* _Action item_
The response should be the data again, identical in every line.

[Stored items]
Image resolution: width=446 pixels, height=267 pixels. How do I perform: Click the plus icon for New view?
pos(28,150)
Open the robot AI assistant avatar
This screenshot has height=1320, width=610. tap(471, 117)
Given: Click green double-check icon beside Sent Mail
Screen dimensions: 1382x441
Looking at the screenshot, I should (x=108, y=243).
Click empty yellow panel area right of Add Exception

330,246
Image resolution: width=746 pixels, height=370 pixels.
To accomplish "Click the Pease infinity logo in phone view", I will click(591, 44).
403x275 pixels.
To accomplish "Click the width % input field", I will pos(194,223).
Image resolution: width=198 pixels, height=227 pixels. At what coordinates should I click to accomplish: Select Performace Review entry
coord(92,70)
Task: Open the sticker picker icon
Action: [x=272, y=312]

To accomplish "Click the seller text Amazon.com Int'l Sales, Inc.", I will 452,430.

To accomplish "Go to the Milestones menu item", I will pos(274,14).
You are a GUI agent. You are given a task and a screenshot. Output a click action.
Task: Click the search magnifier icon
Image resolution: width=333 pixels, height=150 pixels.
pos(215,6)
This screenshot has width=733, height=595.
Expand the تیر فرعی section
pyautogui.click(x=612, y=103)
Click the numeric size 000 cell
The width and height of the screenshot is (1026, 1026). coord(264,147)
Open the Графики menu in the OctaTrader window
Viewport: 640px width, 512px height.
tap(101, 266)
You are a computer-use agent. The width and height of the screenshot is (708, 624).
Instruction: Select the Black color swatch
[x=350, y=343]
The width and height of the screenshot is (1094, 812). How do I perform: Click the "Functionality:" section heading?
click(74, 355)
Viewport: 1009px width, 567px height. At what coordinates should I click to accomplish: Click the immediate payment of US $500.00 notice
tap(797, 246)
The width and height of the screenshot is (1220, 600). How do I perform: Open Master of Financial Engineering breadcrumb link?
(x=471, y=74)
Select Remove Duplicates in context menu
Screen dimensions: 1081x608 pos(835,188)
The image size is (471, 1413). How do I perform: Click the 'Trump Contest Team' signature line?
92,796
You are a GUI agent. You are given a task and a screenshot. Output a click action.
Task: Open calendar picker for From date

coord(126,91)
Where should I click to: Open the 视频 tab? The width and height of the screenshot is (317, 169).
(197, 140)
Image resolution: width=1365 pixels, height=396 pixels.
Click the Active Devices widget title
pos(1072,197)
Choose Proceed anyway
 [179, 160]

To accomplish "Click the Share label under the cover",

* _Your solution_
Image resolution: width=446 pixels, height=267 pixels. How do I perform: Click the plus icon for New view?
pos(28,150)
Open the robot AI assistant avatar
This screenshot has height=1320, width=610. tap(471, 117)
Given: Click green double-check icon beside Sent Mail
Screen dimensions: 1382x441
Looking at the screenshot, I should (x=108, y=243).
Click empty yellow panel area right of Add Exception

330,246
Image resolution: width=746 pixels, height=370 pixels.
To accomplish "Click the Pease infinity logo in phone view", I will click(591, 44).
403x275 pixels.
To accomplish "Click the width % input field", I will pos(194,223).
Image resolution: width=198 pixels, height=227 pixels. At what coordinates should I click to accomplish: Select Performace Review entry
coord(92,70)
Task: Open the sticker picker icon
Action: [x=272, y=312]

To accomplish "Click the seller text Amazon.com Int'l Sales, Inc.", I will 452,430.

To accomplish "Go to the Milestones menu item", I will pos(274,14).
You are a GUI agent. You are given a task and a screenshot. Output a click action.
Task: Click the search magnifier icon
Image resolution: width=333 pixels, height=150 pixels.
pos(215,6)
This screenshot has width=733, height=595.
Expand the تیر فرعی section
pyautogui.click(x=612, y=103)
Click the numeric size 000 cell
The width and height of the screenshot is (1026, 1026). coord(264,147)
Open the Графики menu in the OctaTrader window
Viewport: 640px width, 512px height.
tap(101, 266)
You are a computer-use agent. The width and height of the screenshot is (708, 624).
Instruction: Select the Black color swatch
[x=350, y=343]
The width and height of the screenshot is (1094, 812). How do I perform: Click the "Functionality:" section heading?
click(74, 355)
Viewport: 1009px width, 567px height. At what coordinates should I click to accomplish: Click the immediate payment of US $500.00 notice
tap(797, 246)
The width and height of the screenshot is (1220, 600). How do I perform: Open Master of Financial Engineering breadcrumb link?
(x=471, y=74)
Select Remove Duplicates in context menu
Screen dimensions: 1081x608 pos(835,188)
The image size is (471, 1413). How do I perform: Click the 'Trump Contest Team' signature line?
92,796
You are a GUI agent. You are given a task and a screenshot. Output a click action.
Task: Open calendar picker for From date

coord(126,91)
Where should I click to: Open the 视频 tab? The width and height of the screenshot is (317, 169).
(197, 140)
Image resolution: width=1365 pixels, height=396 pixels.
Click the Active Devices widget title
pos(1072,197)
Choose Proceed anyway
 [179, 160]

To accomplish "Click the Share label under the cover",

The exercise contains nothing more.